▶ [QUOTED PASSAGE]:
· · · · · · ·

Fintechs Made Massive Profits on PPP Loans and Sometimes Engaged in Fraud, US House Committee Report Finds
Ken Schwencke (ProPublica) 02 December 2022
This story was originally published by ProPublica.
 
Financial technology firms at the front lines of approving loans through the Paycheck Protection Program — intended to help small businesses survive during the pandemic — lacked fraud controls, chased high fees to the detriment of some borrowers and sometimes exploited their business relationships to arrange suspect loans for the companies’ own executives. One such executive falsely claimed in loan documents to be a Black veteran and received loans through multiple business entities.
 
These are among the findings in a report released Thursday by the House Select Subcommittee on the Coronavirus Crisis, which investigated the role financial technology firms, known as fintech companies, played in propagating PPP loan fraud. The committee referred its findings to the Department of Justice and to the Small Business Administration’s Office of Inspector General.

· · · · · · ·

▶ [DATA SEGMENT]:

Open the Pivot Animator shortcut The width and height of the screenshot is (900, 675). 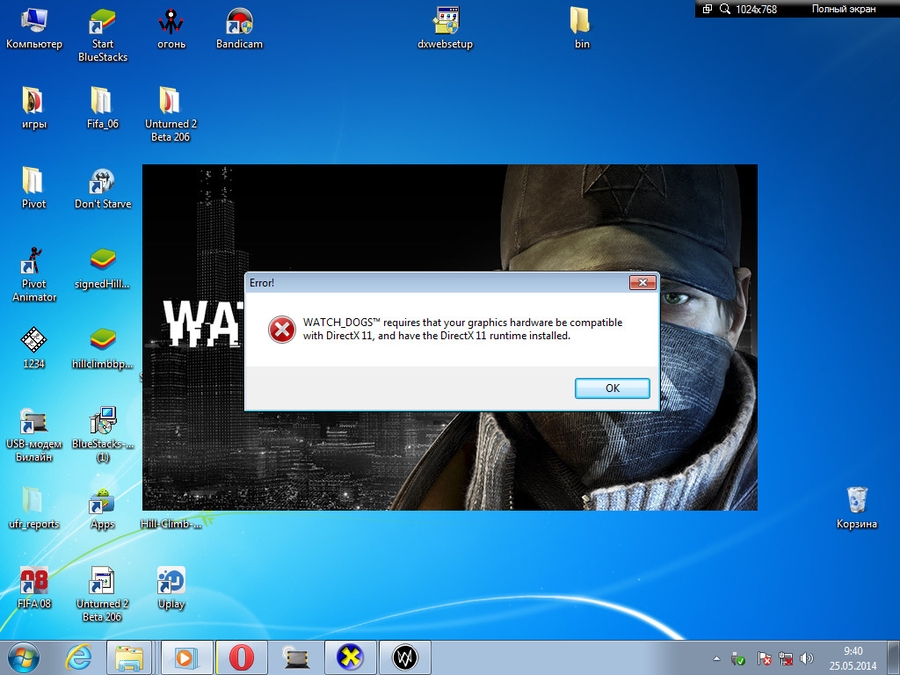(x=33, y=263)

· · · · · · ·

▶ [WORK ORDER 1]:
According to the article on fintech firms and PPP loans, to which two bodies did the House subcommittee refer its findings?
▶ [WORK ORDER 2]:
Summarize the article on fintech firms and PPP loans in two sentences.

▶ [TASK RESULT 1]:
The Department of Justice and the Small Business Administration's Office of Inspector General.

▶ [TASK RESULT 2]:
A report released by the House Select Subcommittee on the Coronavirus Crisis found that fintech firms approving Paycheck Protection Program loans lacked fraud controls, chased high fees to the detriment of some borrowers, and sometimes arranged suspect loans for their own executives. The subcommittee referred its findings to the Department of Justice and to the Small Business Administration's Office of Inspector General.